Notably, we determine the maximum size of triangle-free graphs G on n vertices with α(G) ≥ 3n/8 and state a conjecture on the structure of the densest triangle-free graphs G with α(G) > n/3. We remark that the case α(G) α n/3 behaves differently, but due to the work of Brandt this situation is fairly well understood.

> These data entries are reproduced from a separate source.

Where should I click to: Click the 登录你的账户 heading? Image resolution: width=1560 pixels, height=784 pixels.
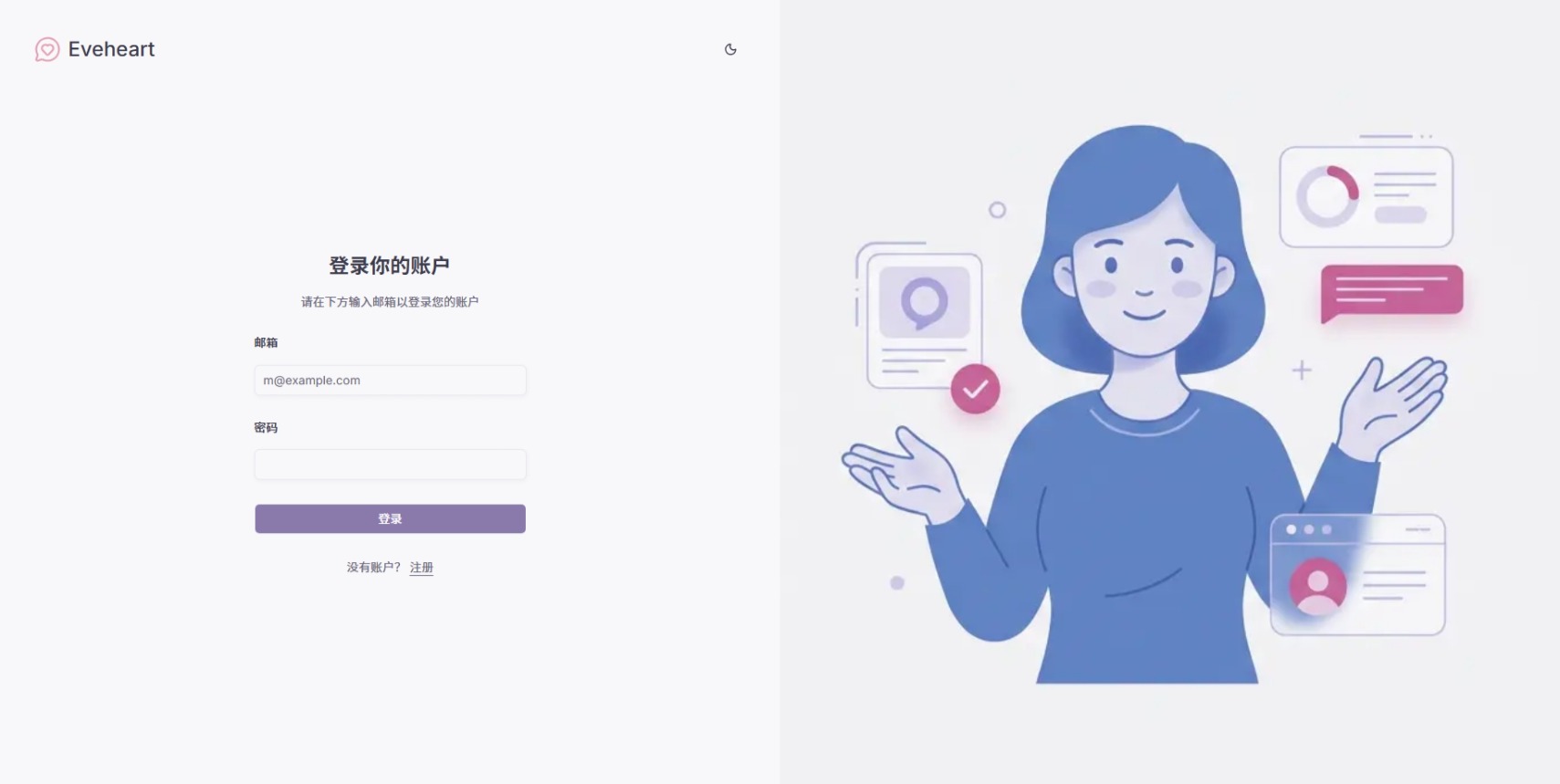pyautogui.click(x=390, y=266)
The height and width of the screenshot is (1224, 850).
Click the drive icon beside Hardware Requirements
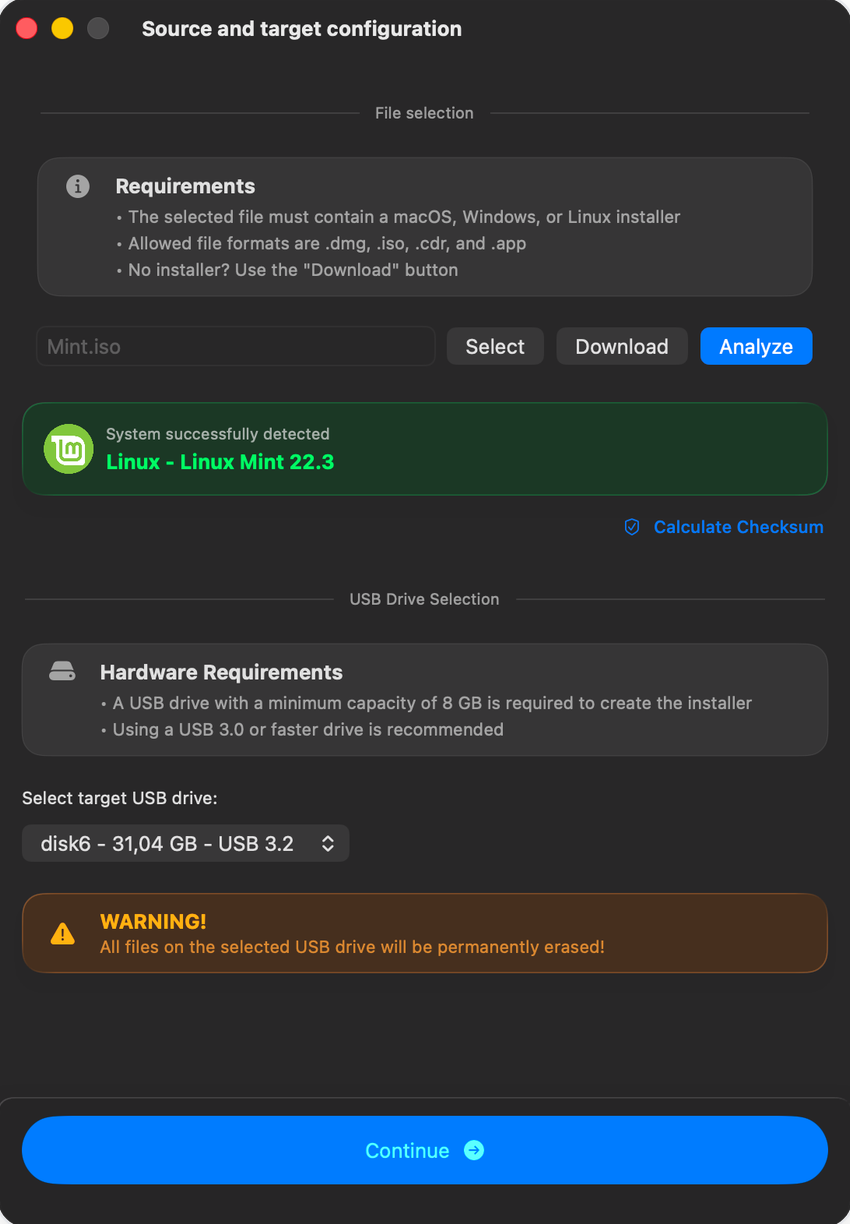coord(62,672)
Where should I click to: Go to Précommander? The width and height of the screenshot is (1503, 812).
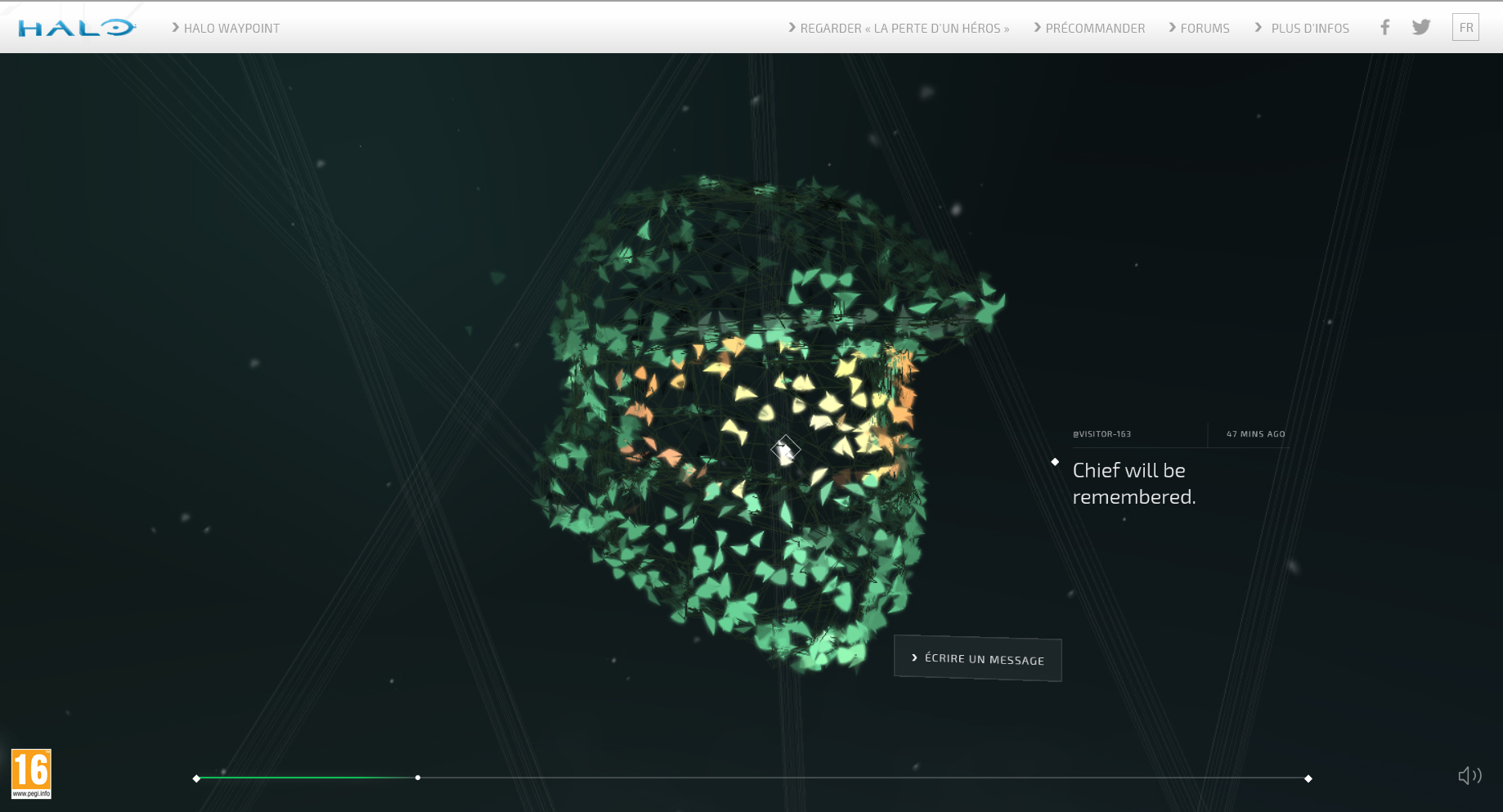1094,29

现代图论中最古老的结果之一，由于 Mantel，断言n个顶点上的每个无三角形图最多有 ⌊ n ² /4⌋ 条边。大约半个世纪后，Andrásfai 研究了密集无三角形图，并证明了n个顶点上最大的无三角形图没有大小为αn 的独立集合，其中 2/5 ≤ α < 1/2，是五边形的爆炸。自 Andrásfai 的工作已经过去了 50 多年。在本文中，我们朝着理解没有大独立集的密集无三角形图的结构迈出了下一步。

值得注意的是，我们确定了n个顶点上的无三角形图G的最大尺寸，其中α ( G ) ≥ 3 n /8 并陈述了对最密集的无三角形图G结构的猜想，其中α ( G ) > n /3 . 我们注意到情况α ( G ) α n /3 的行为不同，但由于 Brandt 的工作，这种情况很容易理解。